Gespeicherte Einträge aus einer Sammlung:
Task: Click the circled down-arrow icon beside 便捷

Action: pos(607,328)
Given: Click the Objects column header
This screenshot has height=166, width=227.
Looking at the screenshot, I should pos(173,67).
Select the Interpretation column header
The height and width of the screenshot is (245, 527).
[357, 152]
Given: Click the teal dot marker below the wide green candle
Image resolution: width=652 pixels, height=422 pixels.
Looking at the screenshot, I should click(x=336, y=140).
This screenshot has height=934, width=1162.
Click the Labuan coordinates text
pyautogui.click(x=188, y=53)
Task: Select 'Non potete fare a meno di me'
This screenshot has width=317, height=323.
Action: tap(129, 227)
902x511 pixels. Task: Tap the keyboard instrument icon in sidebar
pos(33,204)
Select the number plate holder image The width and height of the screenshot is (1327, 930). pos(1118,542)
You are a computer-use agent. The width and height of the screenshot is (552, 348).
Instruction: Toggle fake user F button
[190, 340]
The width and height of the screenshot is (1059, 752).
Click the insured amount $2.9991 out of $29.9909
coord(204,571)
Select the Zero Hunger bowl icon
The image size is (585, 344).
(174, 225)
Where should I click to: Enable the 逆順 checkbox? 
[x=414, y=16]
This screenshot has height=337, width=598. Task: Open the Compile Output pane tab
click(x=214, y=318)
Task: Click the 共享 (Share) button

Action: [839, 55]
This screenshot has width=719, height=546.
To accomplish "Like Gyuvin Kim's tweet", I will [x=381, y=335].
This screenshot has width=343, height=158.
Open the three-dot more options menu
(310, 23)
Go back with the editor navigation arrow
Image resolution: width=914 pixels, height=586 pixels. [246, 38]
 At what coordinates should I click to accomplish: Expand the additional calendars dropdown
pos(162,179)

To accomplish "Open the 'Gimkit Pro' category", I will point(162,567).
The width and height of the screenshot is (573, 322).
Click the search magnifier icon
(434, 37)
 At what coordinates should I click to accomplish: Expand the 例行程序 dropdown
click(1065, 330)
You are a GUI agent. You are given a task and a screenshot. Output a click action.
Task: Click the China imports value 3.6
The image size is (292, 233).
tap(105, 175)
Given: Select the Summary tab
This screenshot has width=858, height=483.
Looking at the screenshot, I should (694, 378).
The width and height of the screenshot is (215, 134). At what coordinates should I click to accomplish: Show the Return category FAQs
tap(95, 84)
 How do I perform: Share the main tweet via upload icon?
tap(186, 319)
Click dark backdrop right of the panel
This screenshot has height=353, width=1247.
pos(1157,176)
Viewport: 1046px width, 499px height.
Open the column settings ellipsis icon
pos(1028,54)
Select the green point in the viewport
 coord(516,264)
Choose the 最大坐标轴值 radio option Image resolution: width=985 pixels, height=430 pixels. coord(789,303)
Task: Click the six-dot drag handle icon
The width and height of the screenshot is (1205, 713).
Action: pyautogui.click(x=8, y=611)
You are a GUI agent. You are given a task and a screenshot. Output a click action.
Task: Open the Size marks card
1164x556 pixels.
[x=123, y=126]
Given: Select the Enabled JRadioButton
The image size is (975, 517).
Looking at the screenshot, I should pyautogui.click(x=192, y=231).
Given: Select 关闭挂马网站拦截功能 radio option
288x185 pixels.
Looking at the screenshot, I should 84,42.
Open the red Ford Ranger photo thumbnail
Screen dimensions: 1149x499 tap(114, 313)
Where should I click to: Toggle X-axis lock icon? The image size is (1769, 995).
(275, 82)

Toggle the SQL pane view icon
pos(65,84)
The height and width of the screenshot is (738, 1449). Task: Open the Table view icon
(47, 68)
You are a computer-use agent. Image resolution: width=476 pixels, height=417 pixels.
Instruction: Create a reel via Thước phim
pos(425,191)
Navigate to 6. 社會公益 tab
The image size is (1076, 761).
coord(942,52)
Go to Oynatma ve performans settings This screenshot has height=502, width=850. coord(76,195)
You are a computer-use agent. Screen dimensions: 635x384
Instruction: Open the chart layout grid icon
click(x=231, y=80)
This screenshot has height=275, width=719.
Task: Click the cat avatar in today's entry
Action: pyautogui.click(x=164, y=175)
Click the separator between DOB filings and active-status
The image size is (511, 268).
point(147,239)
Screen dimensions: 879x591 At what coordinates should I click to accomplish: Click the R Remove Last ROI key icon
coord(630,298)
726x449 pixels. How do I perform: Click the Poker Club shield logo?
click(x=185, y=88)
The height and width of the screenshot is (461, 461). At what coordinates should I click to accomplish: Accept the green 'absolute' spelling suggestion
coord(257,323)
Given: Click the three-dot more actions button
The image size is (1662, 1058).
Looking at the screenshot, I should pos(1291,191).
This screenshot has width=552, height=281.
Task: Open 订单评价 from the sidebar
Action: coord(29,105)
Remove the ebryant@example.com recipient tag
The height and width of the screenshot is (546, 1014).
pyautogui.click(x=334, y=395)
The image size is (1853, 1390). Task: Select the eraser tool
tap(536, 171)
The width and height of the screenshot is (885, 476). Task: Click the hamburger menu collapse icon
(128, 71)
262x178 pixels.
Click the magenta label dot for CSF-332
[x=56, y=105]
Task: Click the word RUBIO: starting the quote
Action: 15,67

= Aufgabenstellung =
Extrahiere aus den obigen Daten jede Zeile, in der die Zeichenfolge „Expand“ vorkommt.

= Lösung =
 At what coordinates should I click to accomplish: Expand the additional calendars dropdown
 At what coordinates should I click to accomplish: Expand the 例行程序 dropdown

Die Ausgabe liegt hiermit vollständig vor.